Rewrite everything from the row containing "Where should I" down to the last row, requests included, with each coordinate in the answers multiplied by 1.25 and rounded to a whole number, halves rounding up. Leave numbers in the requests unchanged, and leave the pictures out.

_ _ _ _ _ _ _

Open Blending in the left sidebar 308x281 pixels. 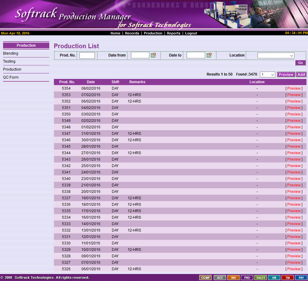point(11,53)
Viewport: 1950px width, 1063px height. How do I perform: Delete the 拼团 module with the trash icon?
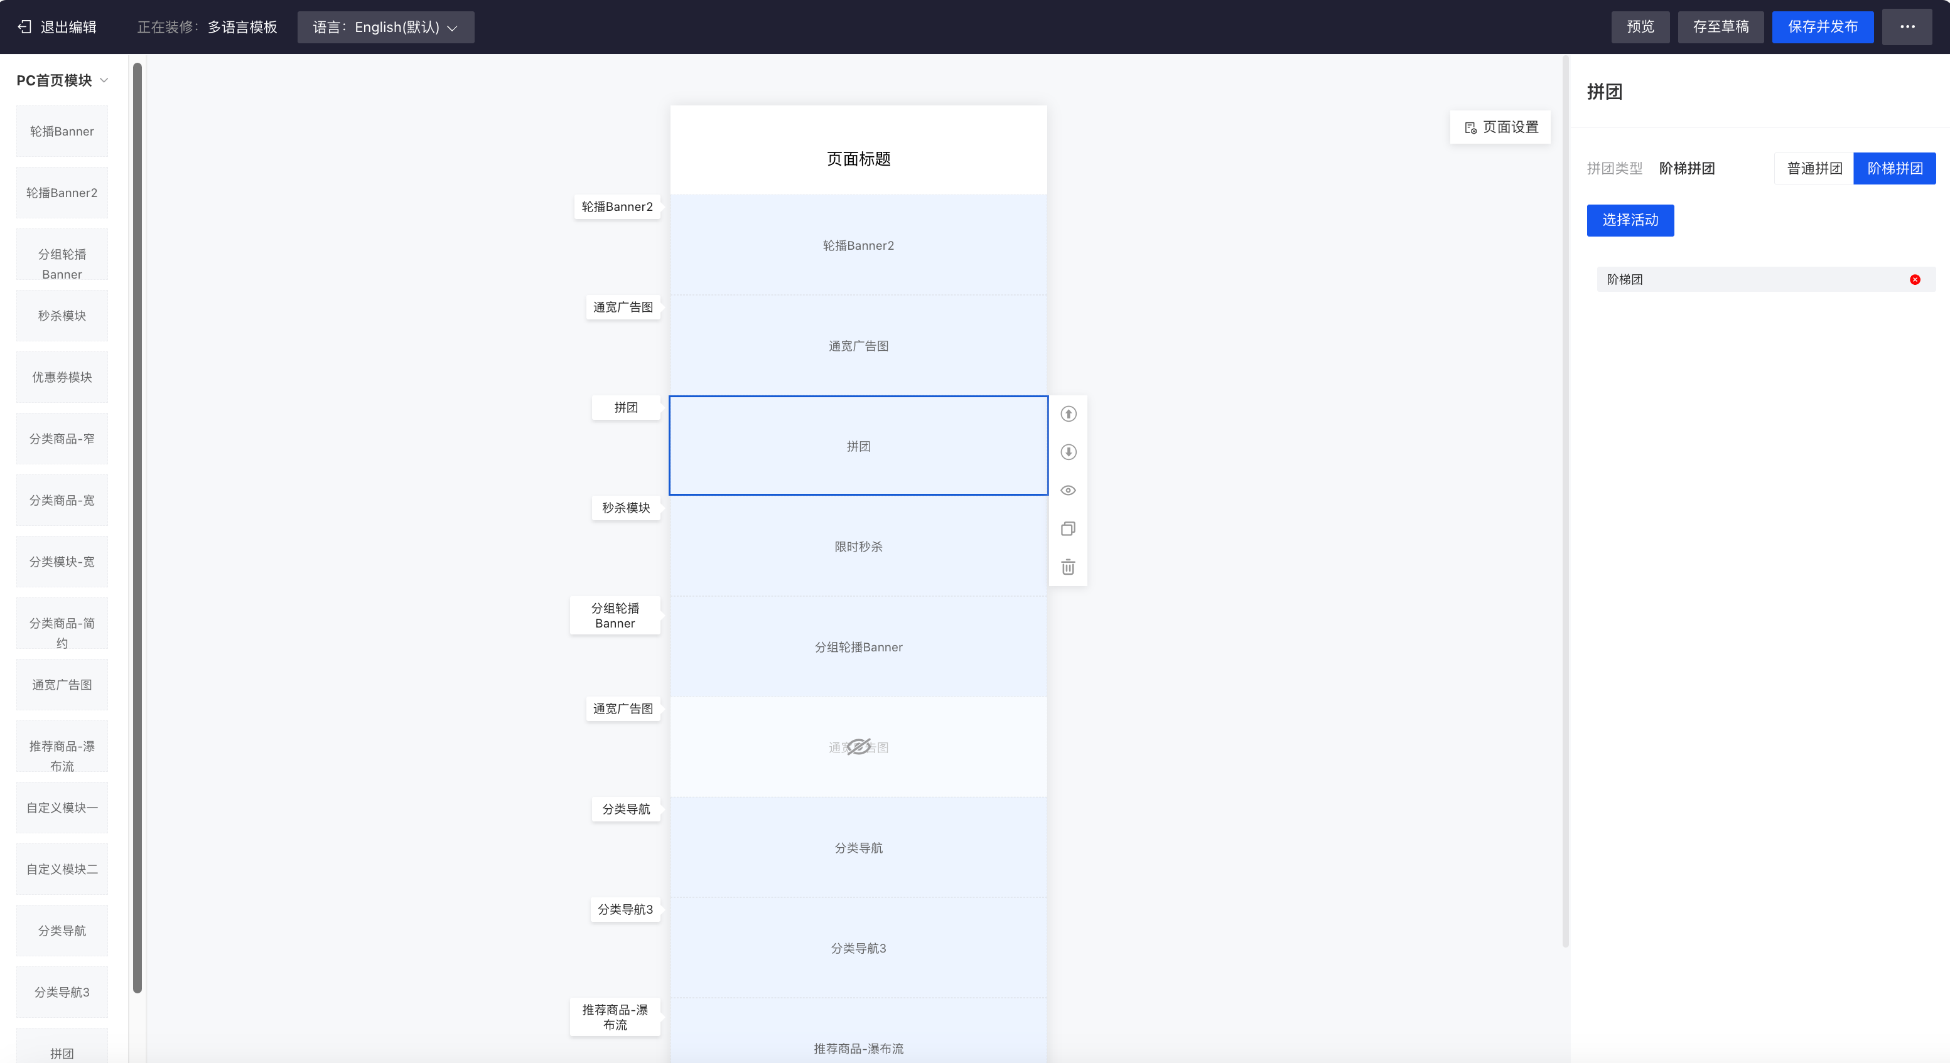pos(1068,567)
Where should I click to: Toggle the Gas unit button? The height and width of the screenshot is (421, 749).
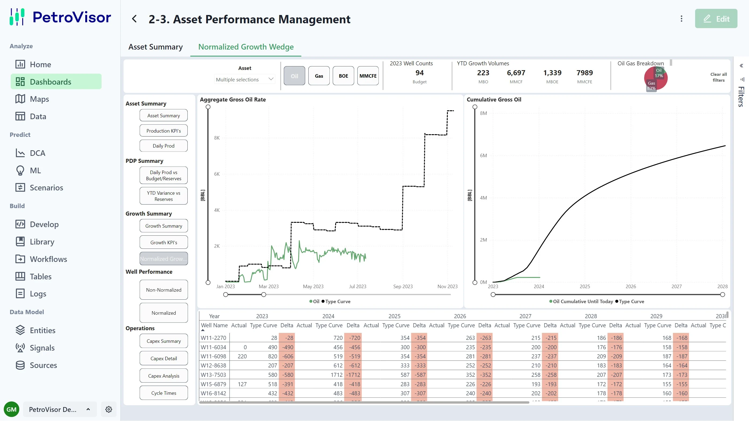coord(319,76)
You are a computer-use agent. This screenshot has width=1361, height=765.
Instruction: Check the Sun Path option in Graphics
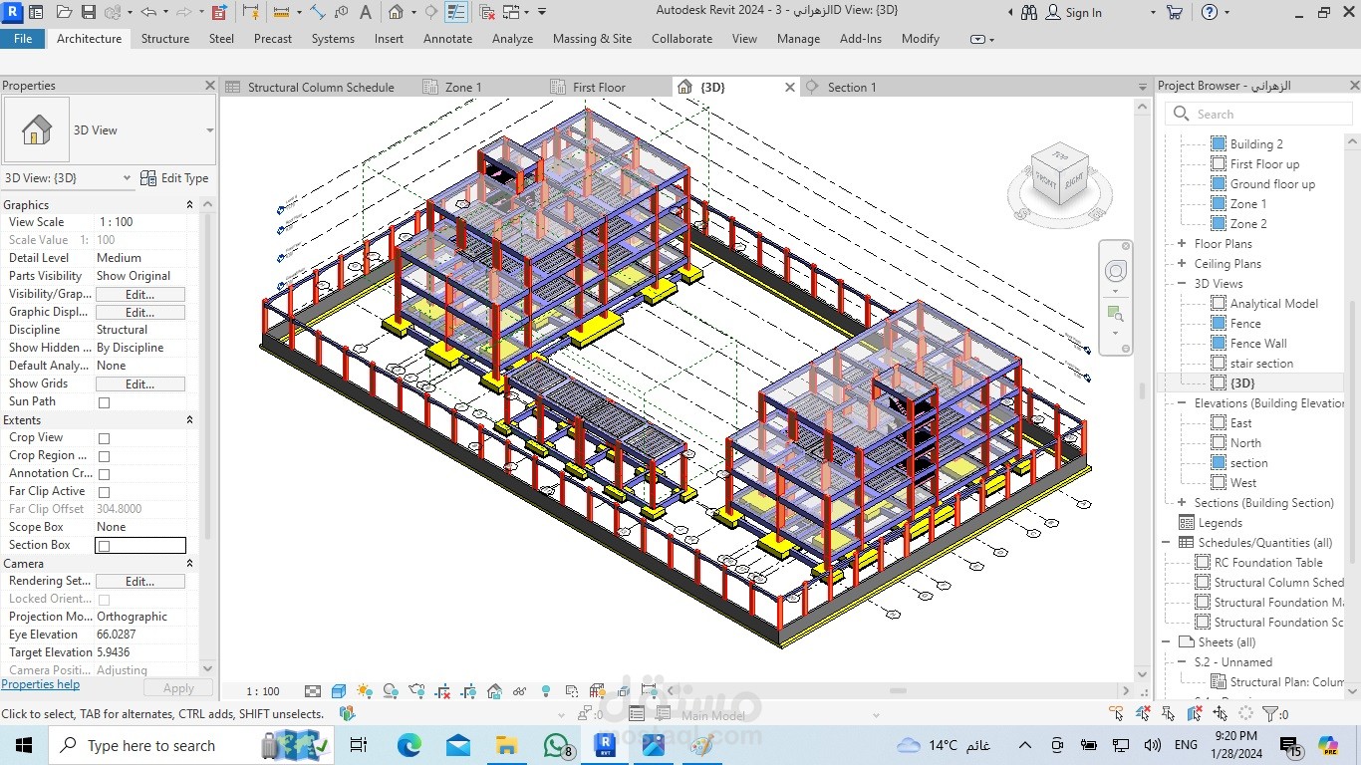[103, 401]
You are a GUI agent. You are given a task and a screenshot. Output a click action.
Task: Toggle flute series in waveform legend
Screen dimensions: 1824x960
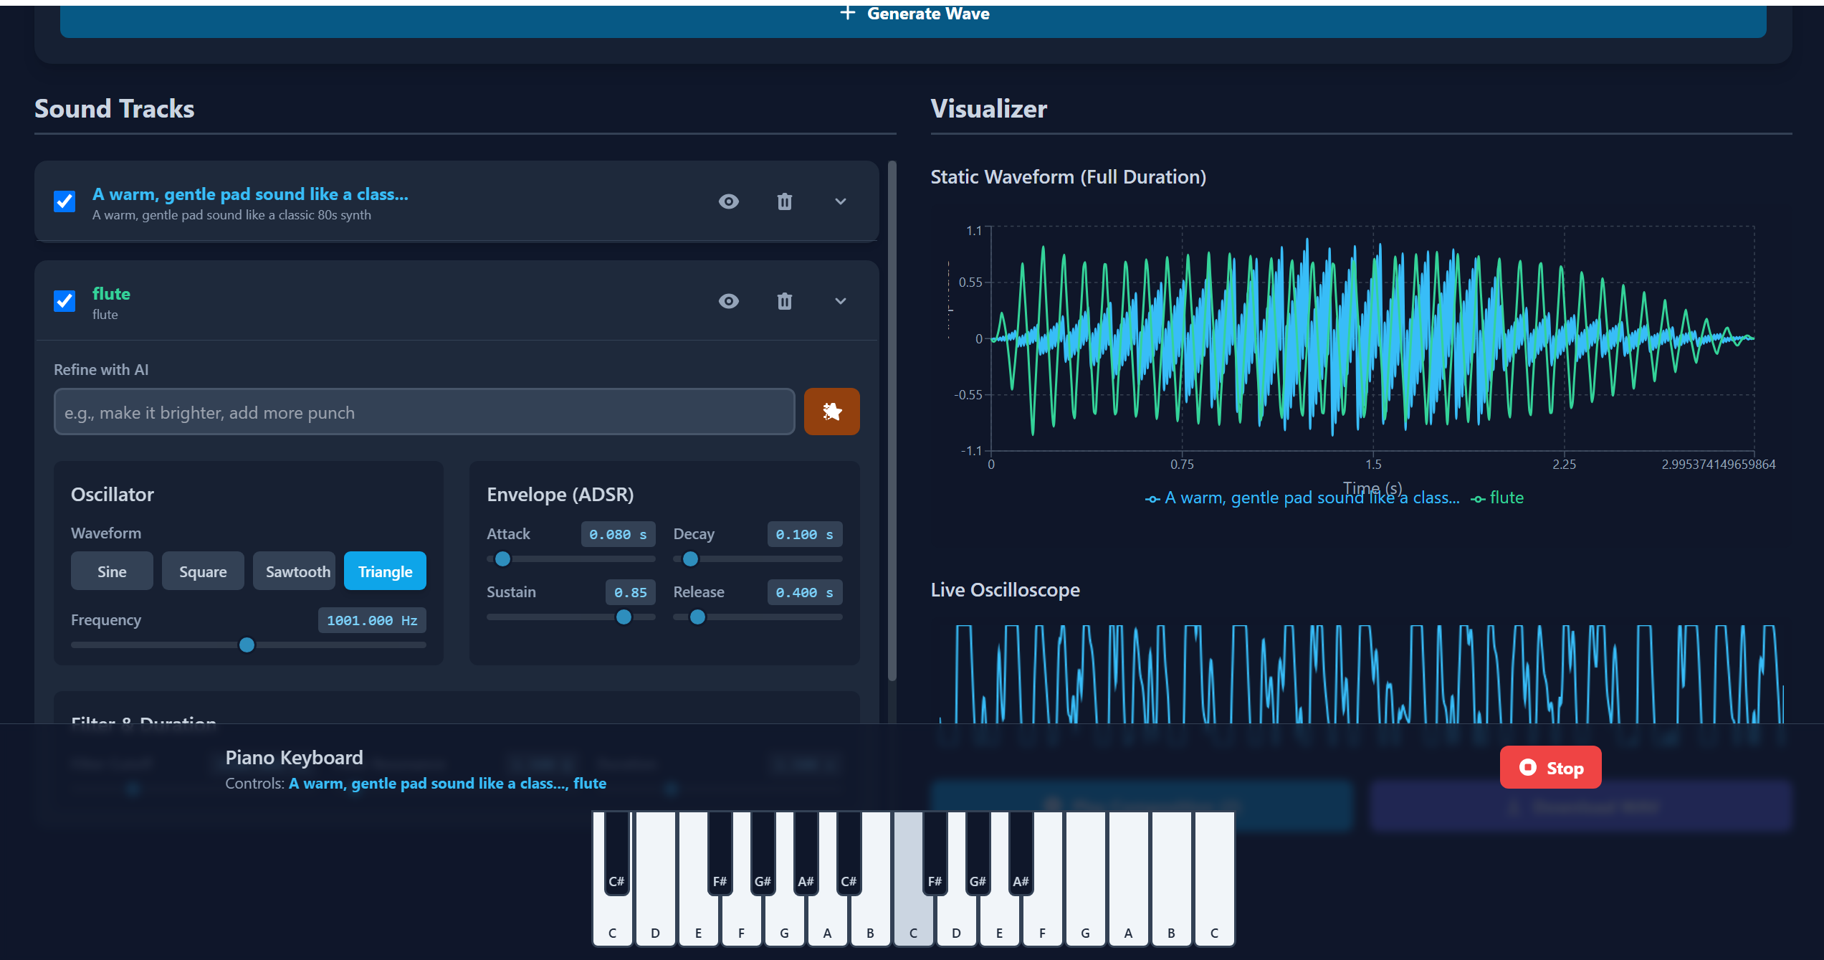1505,498
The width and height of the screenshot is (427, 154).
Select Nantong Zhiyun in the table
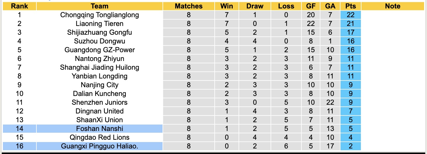[x=100, y=59]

_ _ _ _ _ _ _

**SOLUTION TO THE PROBLEM**:
Where should I click to: Toggle the Gas unit button? The height and width of the screenshot is (421, 749).
coord(399,95)
You are a computer-use agent. This screenshot has width=1361, height=765.
Instruction: Check the Sun Path option in Graphics
[129, 501]
You are a GUI agent. You are given a task and a screenshot. Output a click action.
Task: Toggle flute series in waveform legend
Screen dimensions: 1824x960
1881,623
The width and height of the screenshot is (427, 154).
Select Nantong Zhiyun in the table
[x=125, y=74]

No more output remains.